Here are just fifteen things Nintendo could and definitely need to do when it comes to both the Wii U and 3DS.
1) Mobile Taster Games, Dedicated App and Payment using eShop Credit
Having a separate, more specific set of studios to produce mobile-driven content would seem the next best step, and perhaps one of the more immediate routes Nintendo could take, and at this stage, almost has to take. Bringing full ports of 3DS titles would probably not be in Nintendo's best interests, but having demos or mobile-optimised tasters could help drive potential consumers to at least think about buying into a 3DS or 2DS console to get their full fix.
Nintendo could well start with more basic titles and concepts, perhaps a stripped back version of popular DS hit Brain Training, offering a house to decorate in an Animal Crossing demo or perhaps capitalising on Pokémon through a breeding app. The key, though, is bringing what isn't available on mobile platforms already - Nintendo franchises - Super Mario Bros, The Legend of Zelda - but ensuring there's enough push to drive mobile players towards dedicated Nintendo consoles.
To bring it all together, Nintendo would be wise to have a dedicated mobile app for accessing these games - with the ability to pay for mobile content using Nintendo eShop credit, at the same time using this app to promote 3DS and Wii U games with minimal expense. Throw in integrated Miiverse support and a unified Nintendo Network account and we're set.

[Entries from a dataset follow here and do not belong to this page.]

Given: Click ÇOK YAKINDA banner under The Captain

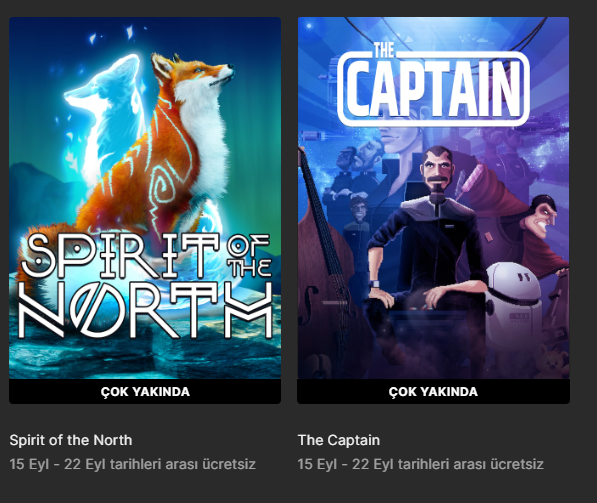Looking at the screenshot, I should [x=433, y=391].
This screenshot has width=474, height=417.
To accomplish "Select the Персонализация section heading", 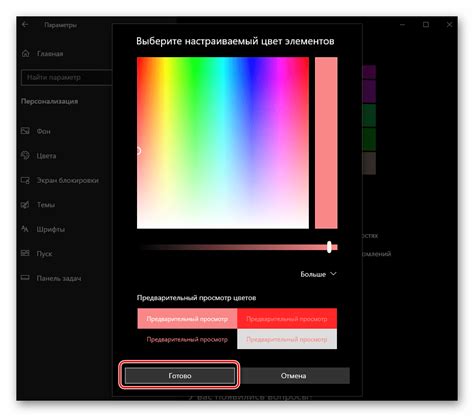I will click(49, 101).
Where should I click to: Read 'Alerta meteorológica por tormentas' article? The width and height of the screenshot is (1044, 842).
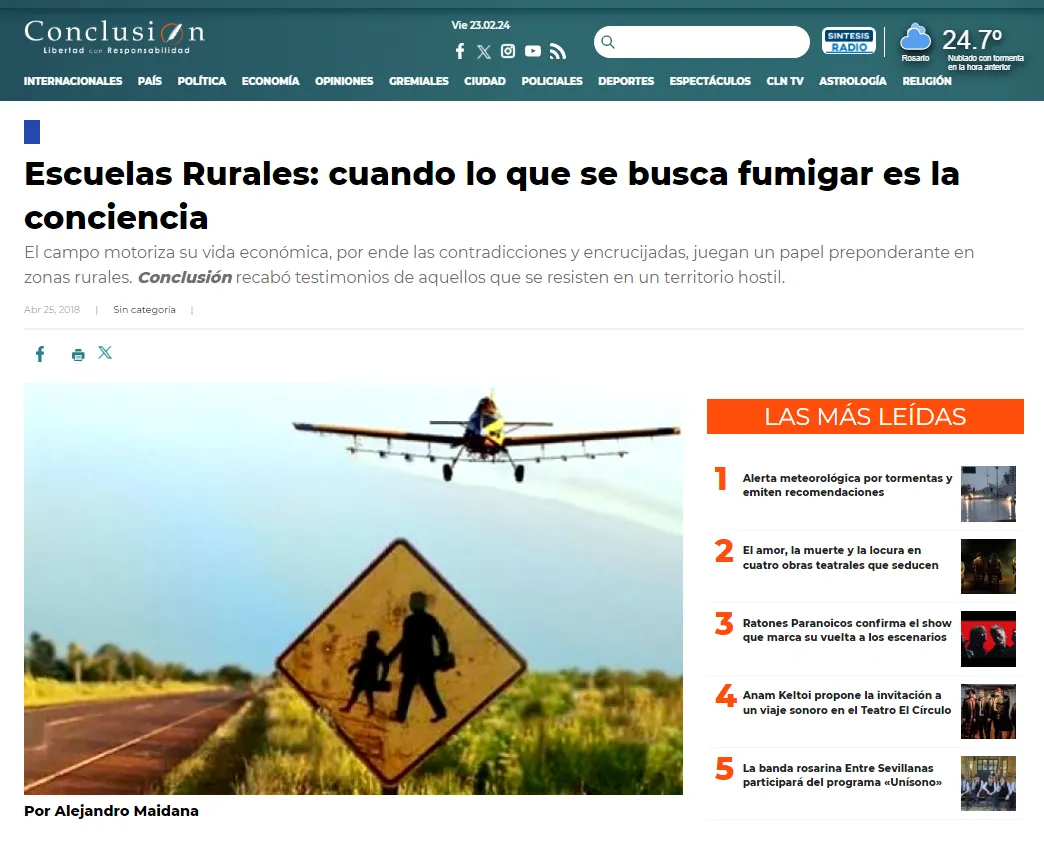click(x=846, y=485)
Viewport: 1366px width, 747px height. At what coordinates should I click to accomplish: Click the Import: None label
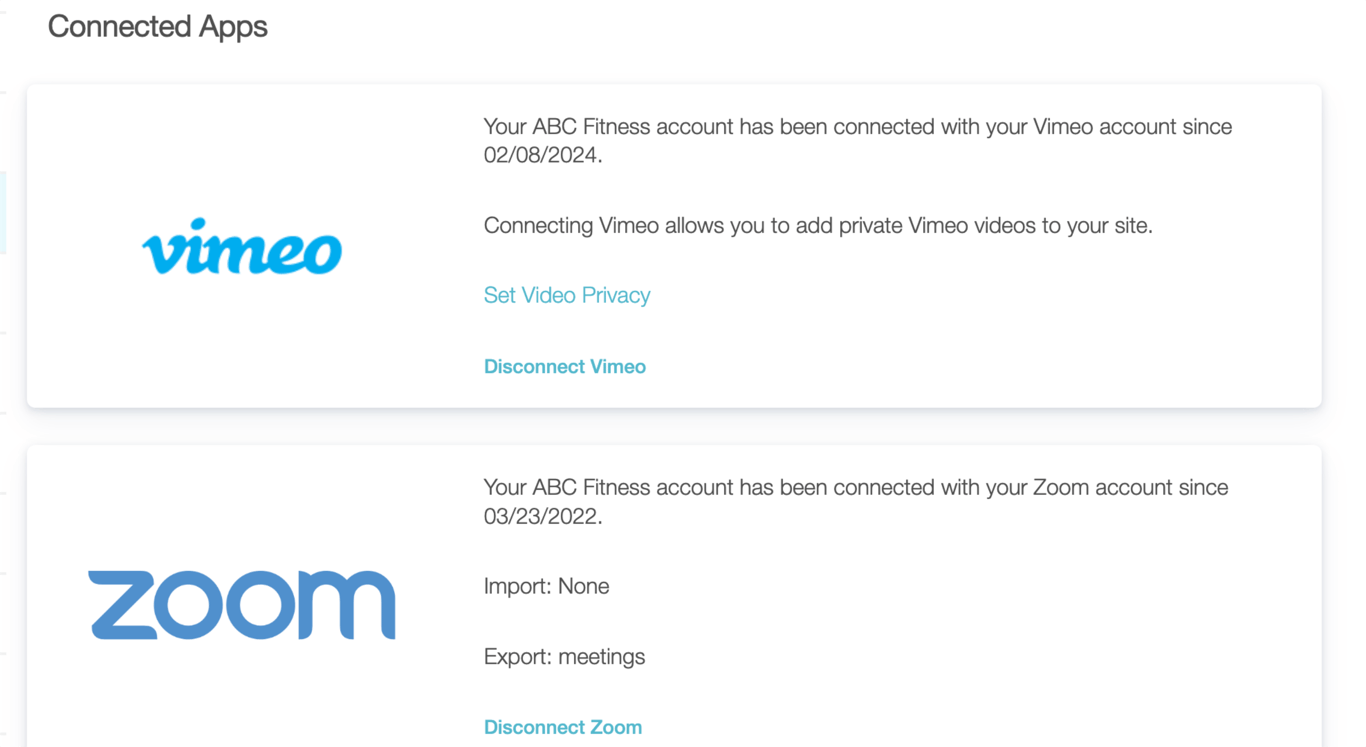pos(546,586)
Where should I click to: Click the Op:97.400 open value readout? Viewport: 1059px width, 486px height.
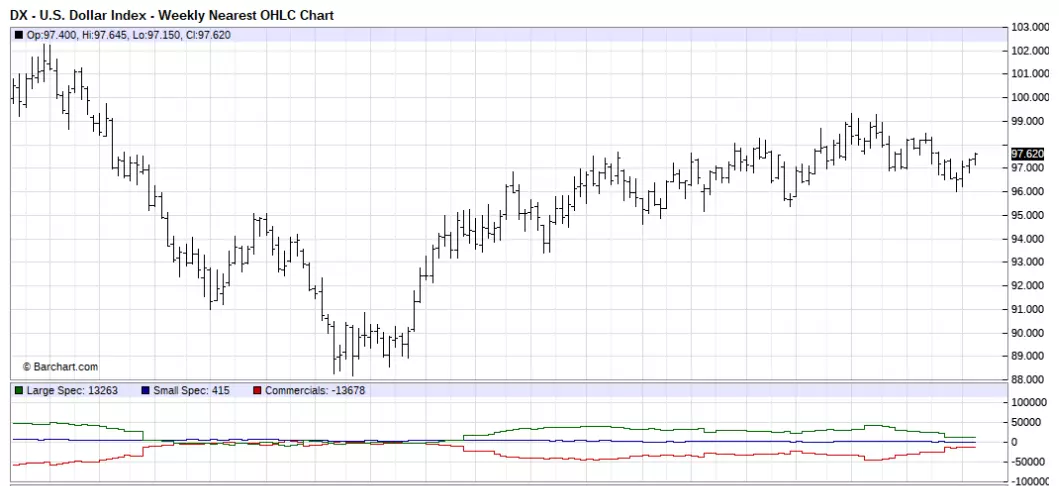coord(51,35)
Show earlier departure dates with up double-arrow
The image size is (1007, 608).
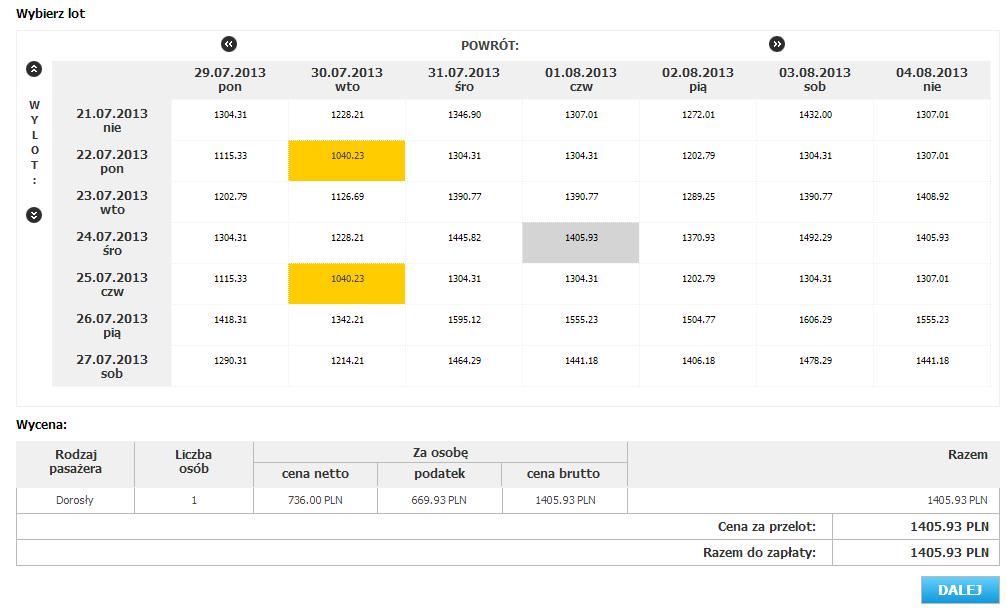34,69
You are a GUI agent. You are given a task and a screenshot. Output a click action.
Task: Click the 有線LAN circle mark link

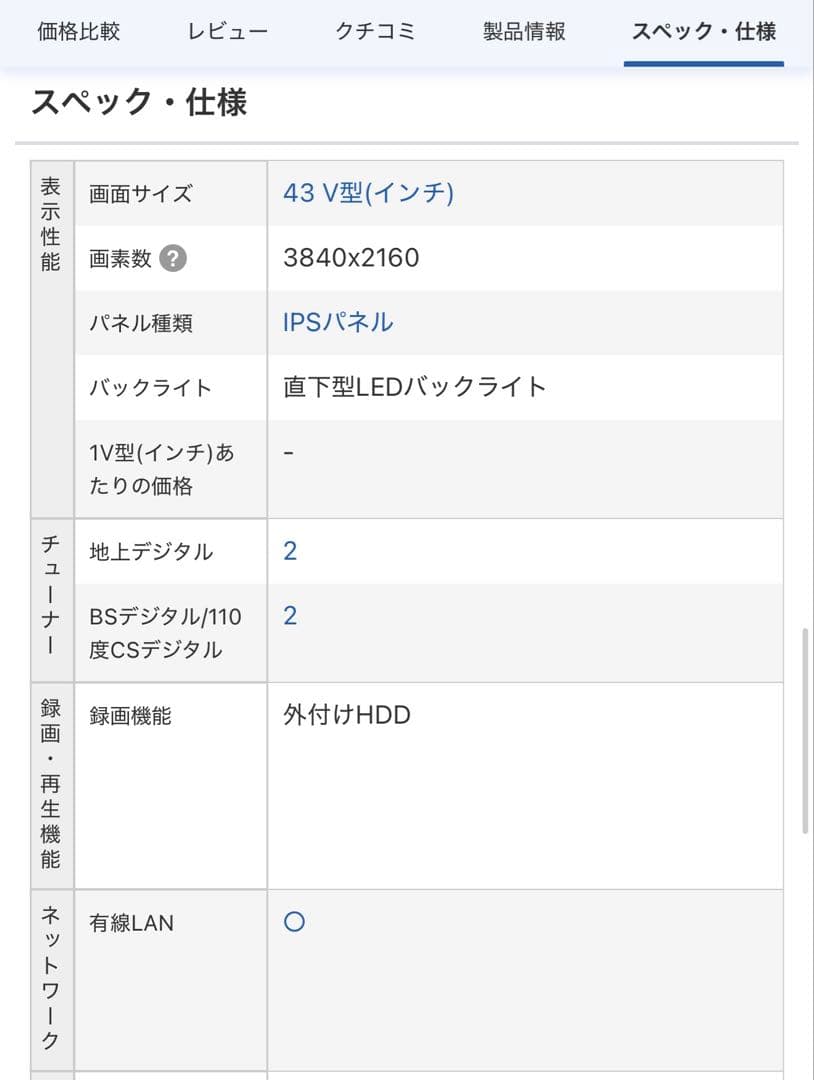294,922
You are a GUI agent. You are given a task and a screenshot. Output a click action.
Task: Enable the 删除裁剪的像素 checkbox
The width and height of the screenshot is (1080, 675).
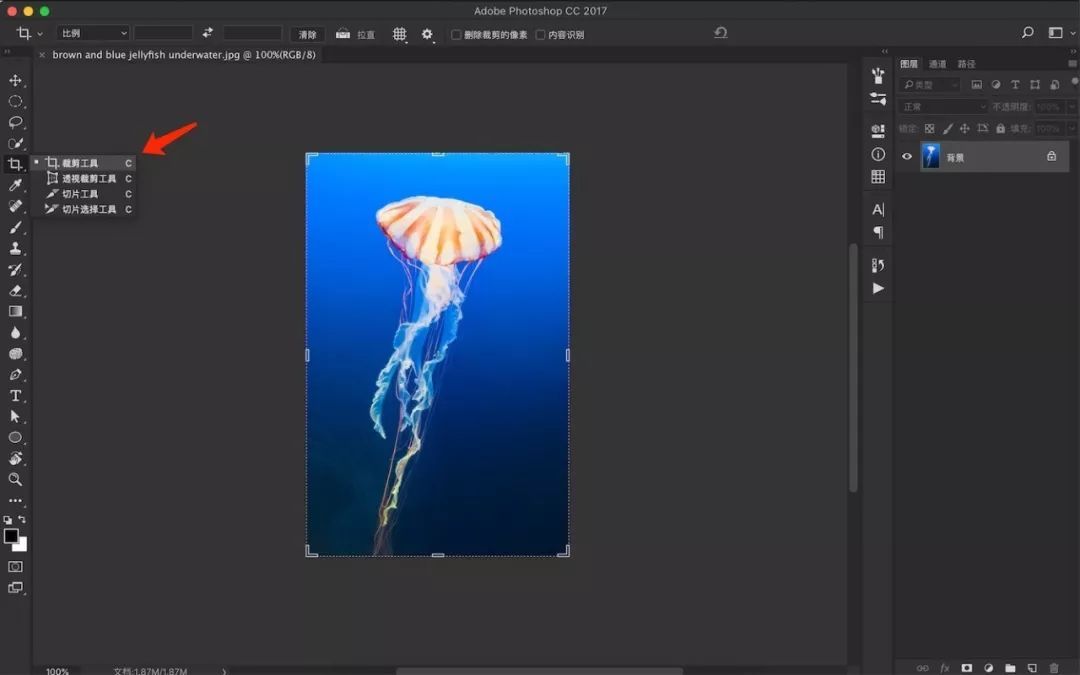[x=456, y=35]
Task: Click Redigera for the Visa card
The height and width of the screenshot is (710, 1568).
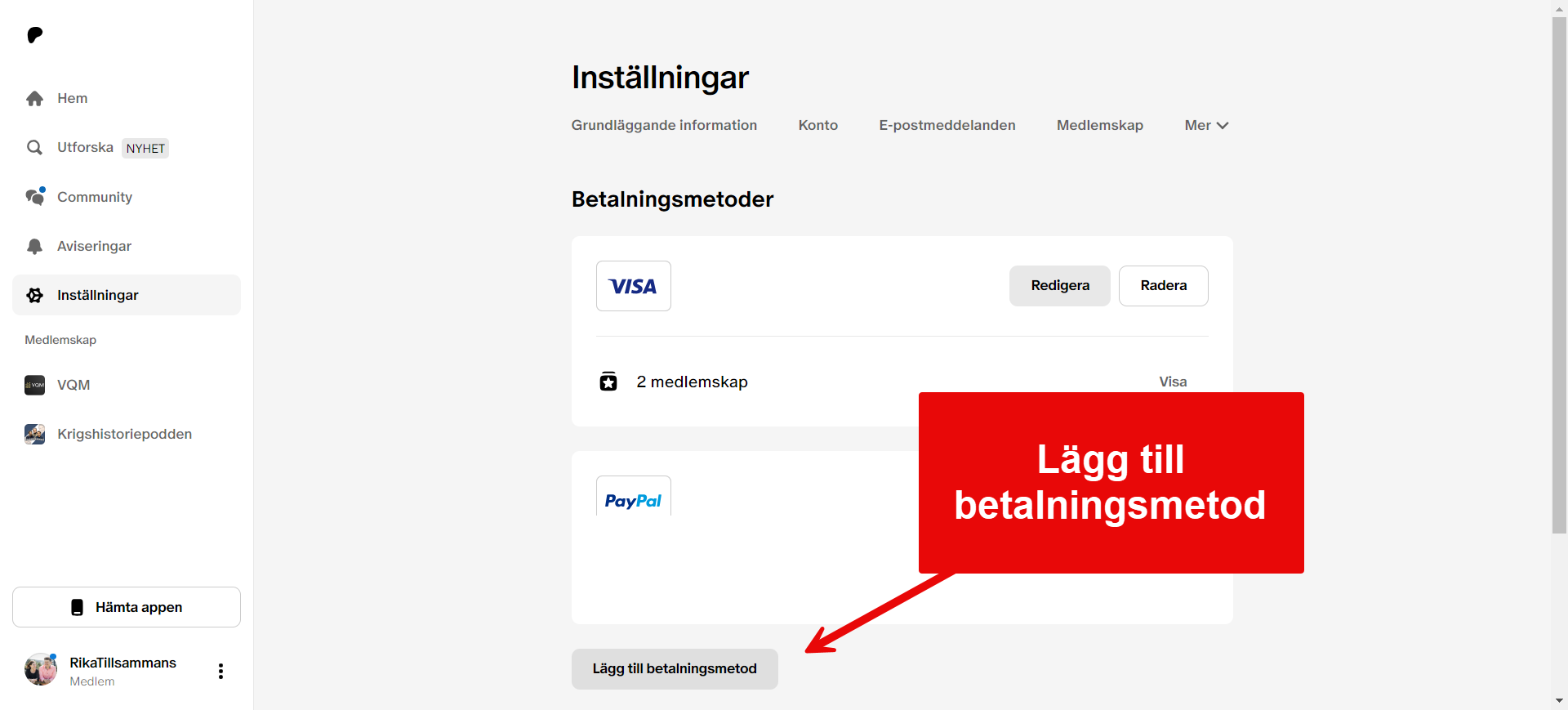Action: pyautogui.click(x=1060, y=286)
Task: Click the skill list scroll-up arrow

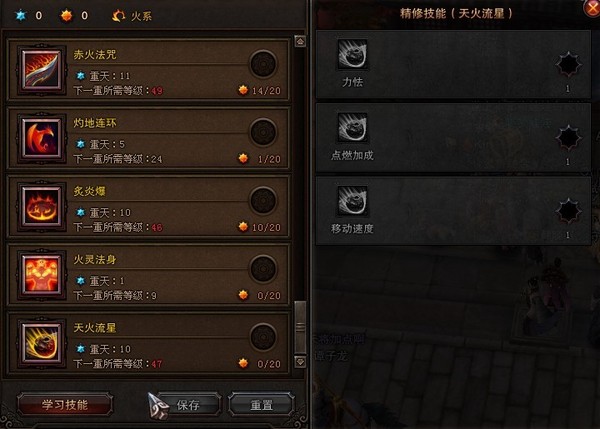Action: click(300, 41)
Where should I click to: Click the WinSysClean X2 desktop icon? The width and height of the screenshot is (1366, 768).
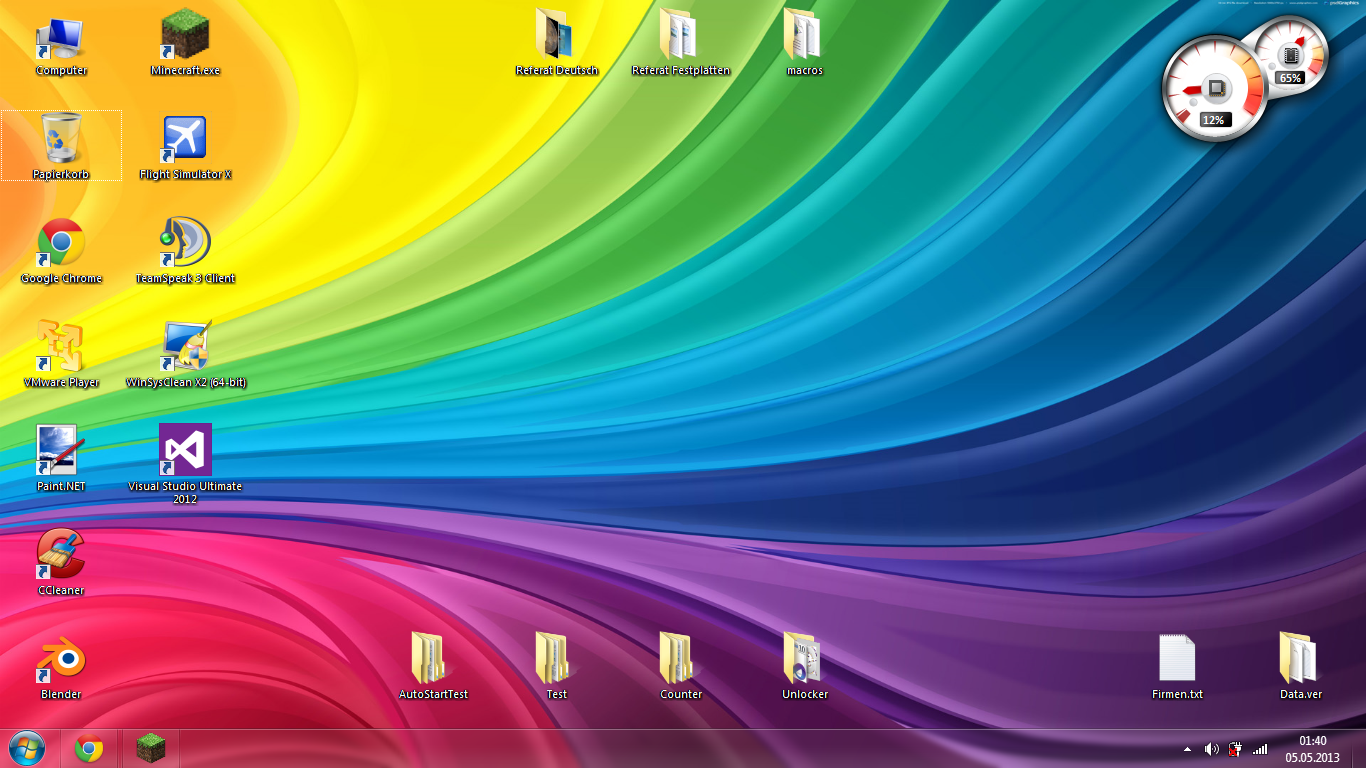pyautogui.click(x=185, y=348)
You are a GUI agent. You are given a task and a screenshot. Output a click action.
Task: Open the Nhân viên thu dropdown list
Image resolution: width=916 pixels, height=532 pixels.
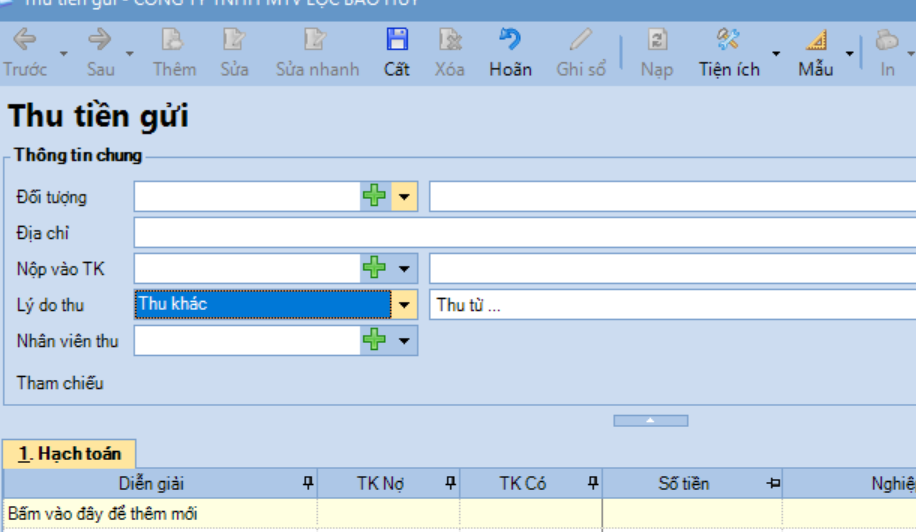click(x=404, y=341)
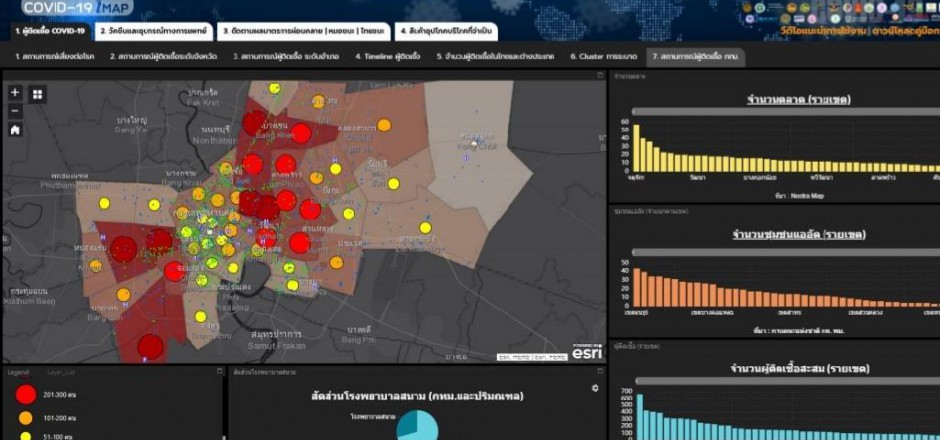
Task: Open tab 6 Cluster outbreaks
Action: 602,57
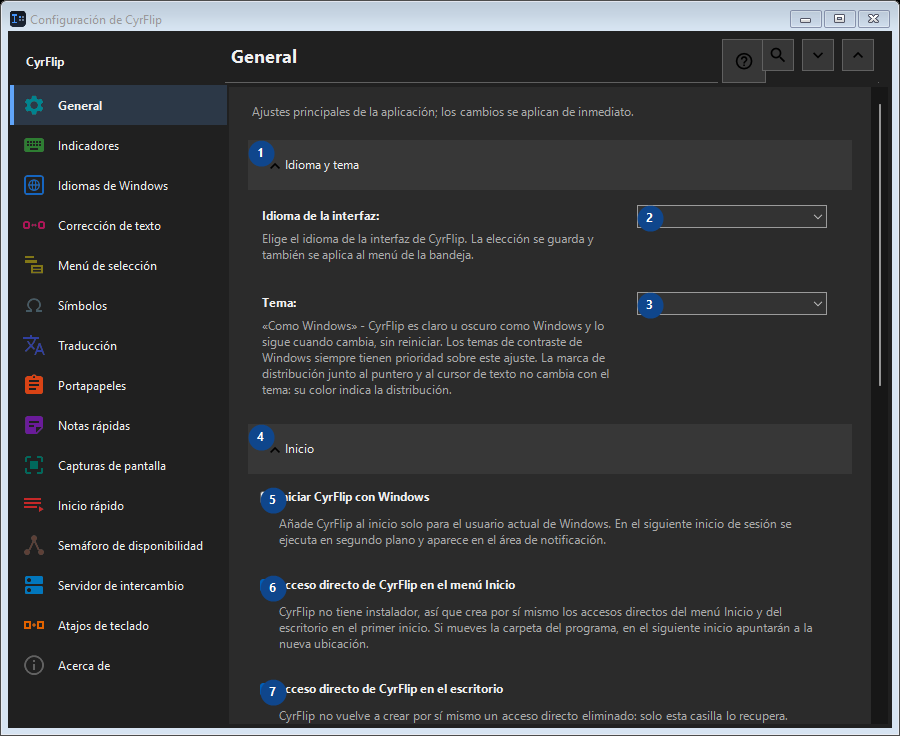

2) Virtual Console on Mobile Devices, Extra Features on Console
Perhaps Nintendo could consider additional features for Virtual Console releases that are specific to the Wii U and 3DS versions to entice mobile players to try out these classics on Nintendo's own consoles as well. The Wii U edition could boast online-play and enhanced sprites, whilst the 3DS versions could be mixed-up through stereoscopic 3D. Both could add additional stages and new content not present in the original - Nintendo's own approach to NES Remix proves that this could be an option.
Having the original, un-modified versions on mobile and enhanced editions on Nintendo hardware is one thing, but Nintendo would need to really sell the advantages - have subtle advertising that appears when starting/ending the game, and throughout a dedicated Nintendo app.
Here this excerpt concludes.